Security & trust
Protections you can check,
not promises to trust.
Every control on this page is machine-verified or physically built into the architecture — you can inspect each one from the outside. Where a certification doesn't exist yet, you'll see that stated too, in the same plain type.
Tenant isolation, verified both ways
Your API key scopes every read, export, and analytic query to your tenant at the SQL level — there is no tenant parameter to get wrong. Isolation isn't a promise: a repeatable production test proves it in both directions, a probe tenant seeing only probe data and the production tenant seeing zero probe leakage. That test exists because it once caught a real leak.
The immutable ledger
Statements are never rewritten and never deleted. Hygiene — excluding test traffic, filtering noise — happens at query time, never by mutating the store. Test traffic is quarantined by construction under a reserved actor namespace, not retagged after the fact. One consequence that matters for security: an incident's blast radius is always reconstructable, because the record of what happened cannot have been altered.
In transit and at rest
Every request is HTTPS. Statements are stored in Postgres (Neon), reached only through the ingestion path — the API worker never writes statement bodies directly. Tenant metadata (keys, profiles) lives separately from the statement ledger, so the two are never confused.
Keys and secrets
Tenant keys travel as Authorization: Bearer and are revocable
immediately. Internally, secrets move by file reference, never inline in logged
commands, and any credential that could have transited a log is rotated. If you
suspect a key is exposed, tell us and we revoke it on the spot.

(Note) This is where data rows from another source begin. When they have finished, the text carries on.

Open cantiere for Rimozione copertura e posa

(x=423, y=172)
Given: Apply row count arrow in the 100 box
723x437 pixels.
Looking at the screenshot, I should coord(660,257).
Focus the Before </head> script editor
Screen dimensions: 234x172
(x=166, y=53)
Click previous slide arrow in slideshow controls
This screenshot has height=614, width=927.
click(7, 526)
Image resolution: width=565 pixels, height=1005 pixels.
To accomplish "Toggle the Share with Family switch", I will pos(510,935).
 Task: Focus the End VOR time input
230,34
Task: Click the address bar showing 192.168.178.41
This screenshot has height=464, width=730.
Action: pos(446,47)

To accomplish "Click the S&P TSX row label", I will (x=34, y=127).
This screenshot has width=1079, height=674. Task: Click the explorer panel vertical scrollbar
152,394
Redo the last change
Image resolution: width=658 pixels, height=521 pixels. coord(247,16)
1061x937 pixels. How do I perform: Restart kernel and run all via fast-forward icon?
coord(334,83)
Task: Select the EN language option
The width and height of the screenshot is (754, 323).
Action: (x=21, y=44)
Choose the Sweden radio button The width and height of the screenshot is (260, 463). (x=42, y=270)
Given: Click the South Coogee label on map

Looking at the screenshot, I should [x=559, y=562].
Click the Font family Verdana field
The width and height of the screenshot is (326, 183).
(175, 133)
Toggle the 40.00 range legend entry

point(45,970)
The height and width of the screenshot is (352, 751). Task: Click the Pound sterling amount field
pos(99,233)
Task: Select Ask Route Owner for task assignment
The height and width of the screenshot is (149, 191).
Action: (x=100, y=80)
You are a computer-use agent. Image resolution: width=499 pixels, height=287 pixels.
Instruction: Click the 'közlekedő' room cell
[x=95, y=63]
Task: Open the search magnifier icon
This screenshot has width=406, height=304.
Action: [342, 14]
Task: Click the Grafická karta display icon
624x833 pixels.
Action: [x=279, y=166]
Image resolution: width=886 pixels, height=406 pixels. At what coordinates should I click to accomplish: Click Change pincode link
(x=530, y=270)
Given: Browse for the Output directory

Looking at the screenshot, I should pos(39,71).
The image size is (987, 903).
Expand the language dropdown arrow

Your data, always exportable
GET /export streams your entire ledger as open-format NDJSON on
every tier — the same tenant-scoped isolation applies, so an export physically
cannot contain another tenant's data. This is both the no-lock-in guarantee and
the raw material for a GDPR access request or EU AI Act record-keeping. See
Export & evidence and the EU AI Act page.
Sub-processors
The infrastructure that runs Empress, and what each part holds:
| Provider | Role | Region |
|---|---|---|
| Cloudflare | Workers (API compute), Pages (this site), D1 (tenant metadata) | US / global edge |
| Neon | Postgres — the canonical immutable statement store | US |
| Fly.io | Hosts the LRS (xAPI ingestion front door) that writes to Neon | US |
| Clerk | Authentication for the dashboard only — never present in xAPI statements | US |
What you won't find here
No SOC 2, no ISO 27001, no third-party attestation — yet, and no badge appears on this page before it's earned. What you get today is the property those audits exist to check: a complete, immutable, isolated, exportable record you can inspect yourself. When formal certification is underway, this page will say exactly where it stands.
Reporting a vulnerability
Found a weakness, or a leaked key? Email [email protected] with the subject "SECURITY". We read it directly, we won't take legal action against good-faith research, and we'll tell you what we found and fixed.